RECORDS FOR PROCESSING ->
******
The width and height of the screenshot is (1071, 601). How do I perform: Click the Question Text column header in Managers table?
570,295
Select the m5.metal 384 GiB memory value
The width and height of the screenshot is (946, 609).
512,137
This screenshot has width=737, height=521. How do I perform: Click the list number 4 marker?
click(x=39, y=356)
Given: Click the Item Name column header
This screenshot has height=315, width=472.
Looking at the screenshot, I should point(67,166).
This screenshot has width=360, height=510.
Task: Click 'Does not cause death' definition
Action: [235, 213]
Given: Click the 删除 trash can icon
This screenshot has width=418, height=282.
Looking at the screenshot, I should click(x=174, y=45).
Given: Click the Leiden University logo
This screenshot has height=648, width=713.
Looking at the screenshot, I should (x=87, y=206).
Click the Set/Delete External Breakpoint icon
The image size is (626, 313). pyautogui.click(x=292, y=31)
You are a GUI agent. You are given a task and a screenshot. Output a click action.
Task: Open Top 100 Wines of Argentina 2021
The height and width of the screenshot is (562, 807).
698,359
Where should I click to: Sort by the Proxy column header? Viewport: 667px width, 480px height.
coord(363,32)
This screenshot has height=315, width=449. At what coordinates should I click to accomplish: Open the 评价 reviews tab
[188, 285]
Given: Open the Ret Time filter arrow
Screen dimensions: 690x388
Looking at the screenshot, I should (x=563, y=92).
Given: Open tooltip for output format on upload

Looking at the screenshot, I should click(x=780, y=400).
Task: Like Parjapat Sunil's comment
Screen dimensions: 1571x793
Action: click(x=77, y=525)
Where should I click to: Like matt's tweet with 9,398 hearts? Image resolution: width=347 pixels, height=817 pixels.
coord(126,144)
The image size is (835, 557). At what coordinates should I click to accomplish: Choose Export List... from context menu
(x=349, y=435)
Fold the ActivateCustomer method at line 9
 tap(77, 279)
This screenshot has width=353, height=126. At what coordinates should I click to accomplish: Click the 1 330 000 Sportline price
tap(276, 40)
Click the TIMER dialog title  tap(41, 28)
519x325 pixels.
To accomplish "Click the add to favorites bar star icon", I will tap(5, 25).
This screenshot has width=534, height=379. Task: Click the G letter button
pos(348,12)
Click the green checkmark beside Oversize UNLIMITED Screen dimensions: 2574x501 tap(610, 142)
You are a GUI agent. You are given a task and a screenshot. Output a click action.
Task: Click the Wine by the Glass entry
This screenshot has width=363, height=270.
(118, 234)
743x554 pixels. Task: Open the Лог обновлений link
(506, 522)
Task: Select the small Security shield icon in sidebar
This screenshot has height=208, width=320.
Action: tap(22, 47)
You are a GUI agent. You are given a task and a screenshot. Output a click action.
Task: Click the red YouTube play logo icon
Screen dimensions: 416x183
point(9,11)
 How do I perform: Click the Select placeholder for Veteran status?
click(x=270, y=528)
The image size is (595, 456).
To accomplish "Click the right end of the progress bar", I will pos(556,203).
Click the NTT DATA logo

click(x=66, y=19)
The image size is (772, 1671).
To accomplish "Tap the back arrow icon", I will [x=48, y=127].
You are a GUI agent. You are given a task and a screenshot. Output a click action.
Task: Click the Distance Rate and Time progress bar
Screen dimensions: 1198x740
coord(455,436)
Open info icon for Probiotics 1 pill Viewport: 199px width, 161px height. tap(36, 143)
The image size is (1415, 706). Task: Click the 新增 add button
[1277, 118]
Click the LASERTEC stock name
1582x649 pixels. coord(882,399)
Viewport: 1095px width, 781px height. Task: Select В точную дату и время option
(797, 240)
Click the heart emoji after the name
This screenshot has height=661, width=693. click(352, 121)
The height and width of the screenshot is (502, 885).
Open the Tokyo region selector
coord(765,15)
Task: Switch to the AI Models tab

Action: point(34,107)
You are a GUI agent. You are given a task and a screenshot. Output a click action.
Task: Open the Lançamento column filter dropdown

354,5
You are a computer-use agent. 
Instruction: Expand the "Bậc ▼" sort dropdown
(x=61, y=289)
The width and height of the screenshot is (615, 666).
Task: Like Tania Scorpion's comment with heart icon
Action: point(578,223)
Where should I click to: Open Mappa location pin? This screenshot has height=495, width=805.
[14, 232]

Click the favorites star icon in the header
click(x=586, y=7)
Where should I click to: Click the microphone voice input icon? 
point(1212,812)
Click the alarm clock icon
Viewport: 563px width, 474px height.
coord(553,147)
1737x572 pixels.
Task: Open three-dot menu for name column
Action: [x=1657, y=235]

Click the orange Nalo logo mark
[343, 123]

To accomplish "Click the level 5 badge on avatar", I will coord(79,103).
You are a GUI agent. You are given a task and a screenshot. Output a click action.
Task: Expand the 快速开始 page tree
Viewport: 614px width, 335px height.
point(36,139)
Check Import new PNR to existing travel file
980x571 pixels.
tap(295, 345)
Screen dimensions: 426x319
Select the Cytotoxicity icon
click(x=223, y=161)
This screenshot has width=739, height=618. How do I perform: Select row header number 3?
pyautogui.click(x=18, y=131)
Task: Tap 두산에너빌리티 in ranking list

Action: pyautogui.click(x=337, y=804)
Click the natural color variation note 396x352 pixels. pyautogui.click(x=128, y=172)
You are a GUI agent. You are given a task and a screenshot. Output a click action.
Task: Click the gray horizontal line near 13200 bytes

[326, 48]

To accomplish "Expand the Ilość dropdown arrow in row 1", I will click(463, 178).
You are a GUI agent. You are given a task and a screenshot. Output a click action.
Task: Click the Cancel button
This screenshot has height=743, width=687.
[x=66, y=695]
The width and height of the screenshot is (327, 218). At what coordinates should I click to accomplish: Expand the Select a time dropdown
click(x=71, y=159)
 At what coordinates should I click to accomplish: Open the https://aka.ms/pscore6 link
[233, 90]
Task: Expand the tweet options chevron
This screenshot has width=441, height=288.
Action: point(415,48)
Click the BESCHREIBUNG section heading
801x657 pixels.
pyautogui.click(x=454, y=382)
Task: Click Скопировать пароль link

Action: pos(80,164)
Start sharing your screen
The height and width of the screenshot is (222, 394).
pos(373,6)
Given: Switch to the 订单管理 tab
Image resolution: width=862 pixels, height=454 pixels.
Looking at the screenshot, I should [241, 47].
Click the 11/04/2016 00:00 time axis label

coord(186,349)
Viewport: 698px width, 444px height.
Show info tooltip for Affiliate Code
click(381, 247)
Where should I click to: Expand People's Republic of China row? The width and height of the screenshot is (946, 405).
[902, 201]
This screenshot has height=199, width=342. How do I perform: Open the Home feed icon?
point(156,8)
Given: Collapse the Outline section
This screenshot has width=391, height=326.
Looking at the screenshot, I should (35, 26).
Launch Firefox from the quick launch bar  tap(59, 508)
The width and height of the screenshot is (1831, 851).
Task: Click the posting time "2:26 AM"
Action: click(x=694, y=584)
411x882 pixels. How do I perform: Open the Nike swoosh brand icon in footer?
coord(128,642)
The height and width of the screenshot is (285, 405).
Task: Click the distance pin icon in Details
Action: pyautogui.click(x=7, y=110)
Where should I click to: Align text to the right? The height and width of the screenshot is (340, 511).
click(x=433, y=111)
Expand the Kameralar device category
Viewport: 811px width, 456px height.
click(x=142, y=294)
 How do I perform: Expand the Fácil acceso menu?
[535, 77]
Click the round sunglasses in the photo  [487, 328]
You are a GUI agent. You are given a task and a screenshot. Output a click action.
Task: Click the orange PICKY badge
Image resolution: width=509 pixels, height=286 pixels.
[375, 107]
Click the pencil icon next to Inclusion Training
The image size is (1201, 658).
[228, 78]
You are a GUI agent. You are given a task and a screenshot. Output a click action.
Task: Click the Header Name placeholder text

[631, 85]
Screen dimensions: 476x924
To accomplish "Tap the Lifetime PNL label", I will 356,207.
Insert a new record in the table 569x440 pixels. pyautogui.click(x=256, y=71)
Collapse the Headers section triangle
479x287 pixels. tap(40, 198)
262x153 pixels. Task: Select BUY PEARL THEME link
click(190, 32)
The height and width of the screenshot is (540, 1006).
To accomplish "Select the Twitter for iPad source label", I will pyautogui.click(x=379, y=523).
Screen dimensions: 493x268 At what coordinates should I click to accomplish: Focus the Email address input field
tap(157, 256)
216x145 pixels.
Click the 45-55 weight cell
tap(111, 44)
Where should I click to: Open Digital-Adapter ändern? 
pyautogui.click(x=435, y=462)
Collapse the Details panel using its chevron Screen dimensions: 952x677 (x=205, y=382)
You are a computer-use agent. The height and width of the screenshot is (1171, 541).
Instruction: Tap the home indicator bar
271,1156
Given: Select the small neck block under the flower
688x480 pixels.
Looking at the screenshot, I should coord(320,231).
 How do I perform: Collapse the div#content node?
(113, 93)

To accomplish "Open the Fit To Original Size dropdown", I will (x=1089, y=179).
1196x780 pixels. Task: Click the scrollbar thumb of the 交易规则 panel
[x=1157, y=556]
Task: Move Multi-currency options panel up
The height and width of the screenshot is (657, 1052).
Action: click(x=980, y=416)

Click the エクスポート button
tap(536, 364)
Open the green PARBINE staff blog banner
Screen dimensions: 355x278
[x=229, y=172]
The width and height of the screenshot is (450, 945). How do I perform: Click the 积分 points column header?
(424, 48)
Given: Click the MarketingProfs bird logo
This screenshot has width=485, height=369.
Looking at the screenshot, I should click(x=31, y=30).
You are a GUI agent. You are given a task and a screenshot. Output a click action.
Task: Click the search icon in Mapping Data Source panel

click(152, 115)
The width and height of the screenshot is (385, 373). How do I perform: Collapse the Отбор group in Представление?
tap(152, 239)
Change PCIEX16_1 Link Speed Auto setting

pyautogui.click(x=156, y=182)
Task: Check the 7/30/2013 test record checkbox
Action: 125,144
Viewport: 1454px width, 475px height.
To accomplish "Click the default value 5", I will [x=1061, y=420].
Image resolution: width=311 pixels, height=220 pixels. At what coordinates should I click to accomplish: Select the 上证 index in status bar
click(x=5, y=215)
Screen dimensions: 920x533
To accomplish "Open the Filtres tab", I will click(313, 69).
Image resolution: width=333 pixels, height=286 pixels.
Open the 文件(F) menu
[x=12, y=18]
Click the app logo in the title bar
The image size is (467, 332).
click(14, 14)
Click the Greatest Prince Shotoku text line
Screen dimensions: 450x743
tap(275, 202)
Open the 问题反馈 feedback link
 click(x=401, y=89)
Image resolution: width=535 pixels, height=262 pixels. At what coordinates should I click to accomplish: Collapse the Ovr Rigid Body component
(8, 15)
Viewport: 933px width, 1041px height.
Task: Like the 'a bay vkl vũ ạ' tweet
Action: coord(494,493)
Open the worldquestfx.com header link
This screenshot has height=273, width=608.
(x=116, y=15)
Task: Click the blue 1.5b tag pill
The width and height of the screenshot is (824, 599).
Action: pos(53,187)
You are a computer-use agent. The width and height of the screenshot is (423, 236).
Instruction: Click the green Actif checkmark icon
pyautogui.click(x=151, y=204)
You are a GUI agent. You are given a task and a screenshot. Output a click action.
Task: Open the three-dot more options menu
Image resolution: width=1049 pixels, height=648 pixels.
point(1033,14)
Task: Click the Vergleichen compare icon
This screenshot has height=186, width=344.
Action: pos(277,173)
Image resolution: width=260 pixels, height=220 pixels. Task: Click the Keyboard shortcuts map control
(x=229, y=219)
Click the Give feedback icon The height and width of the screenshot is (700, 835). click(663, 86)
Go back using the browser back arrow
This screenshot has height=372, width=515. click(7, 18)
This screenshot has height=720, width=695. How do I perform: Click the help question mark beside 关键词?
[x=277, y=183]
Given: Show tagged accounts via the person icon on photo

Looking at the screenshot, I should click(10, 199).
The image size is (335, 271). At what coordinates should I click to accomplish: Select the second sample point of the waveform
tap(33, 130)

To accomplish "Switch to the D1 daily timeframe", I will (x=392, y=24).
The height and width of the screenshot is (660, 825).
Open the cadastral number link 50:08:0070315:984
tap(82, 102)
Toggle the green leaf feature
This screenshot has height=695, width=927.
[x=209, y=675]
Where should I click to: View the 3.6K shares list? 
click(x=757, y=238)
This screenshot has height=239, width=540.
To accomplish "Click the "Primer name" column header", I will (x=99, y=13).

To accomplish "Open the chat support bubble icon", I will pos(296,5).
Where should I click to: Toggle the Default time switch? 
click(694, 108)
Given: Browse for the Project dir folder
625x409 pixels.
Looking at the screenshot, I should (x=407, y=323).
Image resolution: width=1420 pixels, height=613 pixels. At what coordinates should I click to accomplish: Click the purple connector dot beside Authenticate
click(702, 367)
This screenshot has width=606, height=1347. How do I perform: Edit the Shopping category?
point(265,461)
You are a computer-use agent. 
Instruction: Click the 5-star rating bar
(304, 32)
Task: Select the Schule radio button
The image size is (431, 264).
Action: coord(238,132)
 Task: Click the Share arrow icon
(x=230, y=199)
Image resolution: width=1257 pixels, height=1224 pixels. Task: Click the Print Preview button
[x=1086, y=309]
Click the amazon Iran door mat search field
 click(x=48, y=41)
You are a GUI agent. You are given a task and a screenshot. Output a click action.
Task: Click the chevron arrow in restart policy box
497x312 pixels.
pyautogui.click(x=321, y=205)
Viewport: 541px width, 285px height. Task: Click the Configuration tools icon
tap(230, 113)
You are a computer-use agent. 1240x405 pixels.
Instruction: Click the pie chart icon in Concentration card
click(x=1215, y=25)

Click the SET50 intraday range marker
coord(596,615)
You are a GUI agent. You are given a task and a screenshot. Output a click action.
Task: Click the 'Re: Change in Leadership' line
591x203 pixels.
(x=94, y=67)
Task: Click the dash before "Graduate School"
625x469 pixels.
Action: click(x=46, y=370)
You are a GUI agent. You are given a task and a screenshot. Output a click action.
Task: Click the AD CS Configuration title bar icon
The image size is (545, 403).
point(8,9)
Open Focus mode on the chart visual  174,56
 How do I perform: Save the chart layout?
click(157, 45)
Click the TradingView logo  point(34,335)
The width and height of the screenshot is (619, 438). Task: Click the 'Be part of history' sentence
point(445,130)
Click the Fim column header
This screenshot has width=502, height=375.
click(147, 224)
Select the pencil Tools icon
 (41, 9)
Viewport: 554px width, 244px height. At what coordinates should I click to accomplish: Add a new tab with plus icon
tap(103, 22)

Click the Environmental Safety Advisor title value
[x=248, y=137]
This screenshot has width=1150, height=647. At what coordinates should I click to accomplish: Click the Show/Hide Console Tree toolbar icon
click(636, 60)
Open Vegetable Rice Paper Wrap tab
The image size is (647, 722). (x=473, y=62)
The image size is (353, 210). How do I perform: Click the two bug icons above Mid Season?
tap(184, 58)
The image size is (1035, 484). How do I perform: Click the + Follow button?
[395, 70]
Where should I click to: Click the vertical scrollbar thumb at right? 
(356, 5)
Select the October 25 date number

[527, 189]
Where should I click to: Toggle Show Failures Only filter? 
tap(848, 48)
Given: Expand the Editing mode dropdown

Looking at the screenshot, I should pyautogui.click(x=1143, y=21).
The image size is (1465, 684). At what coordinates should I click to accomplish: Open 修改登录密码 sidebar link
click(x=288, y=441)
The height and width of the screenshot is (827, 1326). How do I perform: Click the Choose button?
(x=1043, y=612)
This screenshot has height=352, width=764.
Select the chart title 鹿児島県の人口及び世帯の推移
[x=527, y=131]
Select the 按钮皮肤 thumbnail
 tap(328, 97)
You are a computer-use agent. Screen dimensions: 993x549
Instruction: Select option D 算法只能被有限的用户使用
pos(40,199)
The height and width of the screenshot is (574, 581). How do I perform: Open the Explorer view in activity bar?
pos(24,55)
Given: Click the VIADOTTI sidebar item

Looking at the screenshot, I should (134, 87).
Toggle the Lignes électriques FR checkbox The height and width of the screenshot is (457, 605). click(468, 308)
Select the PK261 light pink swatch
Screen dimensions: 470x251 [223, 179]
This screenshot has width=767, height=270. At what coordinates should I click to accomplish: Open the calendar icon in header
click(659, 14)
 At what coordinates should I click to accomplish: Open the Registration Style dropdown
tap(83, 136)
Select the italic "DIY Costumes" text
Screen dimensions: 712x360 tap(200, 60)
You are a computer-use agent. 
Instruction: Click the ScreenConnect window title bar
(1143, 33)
******
WHAT IS NEEDED ->
The lines to extract from the data above begin with the line containing "The height and width of the screenshot is (660, 825)." and end with the line containing "Task: Select the Schule radio button". Extract them exactly, including both.

TASK SOLUTION ->
The height and width of the screenshot is (660, 825).
Open the cadastral number link 50:08:0070315:984
tap(82, 102)
Toggle the green leaf feature
This screenshot has height=695, width=927.
[x=209, y=675]
Where should I click to: View the 3.6K shares list? 
click(x=757, y=238)
This screenshot has height=239, width=540.
To accomplish "Click the "Primer name" column header", I will (x=99, y=13).

To accomplish "Open the chat support bubble icon", I will pos(296,5).
Where should I click to: Toggle the Default time switch? 
click(694, 108)
Given: Browse for the Project dir folder
625x409 pixels.
Looking at the screenshot, I should (x=407, y=323).
Image resolution: width=1420 pixels, height=613 pixels. At what coordinates should I click to accomplish: Click the purple connector dot beside Authenticate
click(702, 367)
This screenshot has width=606, height=1347. How do I perform: Edit the Shopping category?
point(265,461)
You are a computer-use agent. 
Instruction: Click the 5-star rating bar
(304, 32)
Task: Select the Schule radio button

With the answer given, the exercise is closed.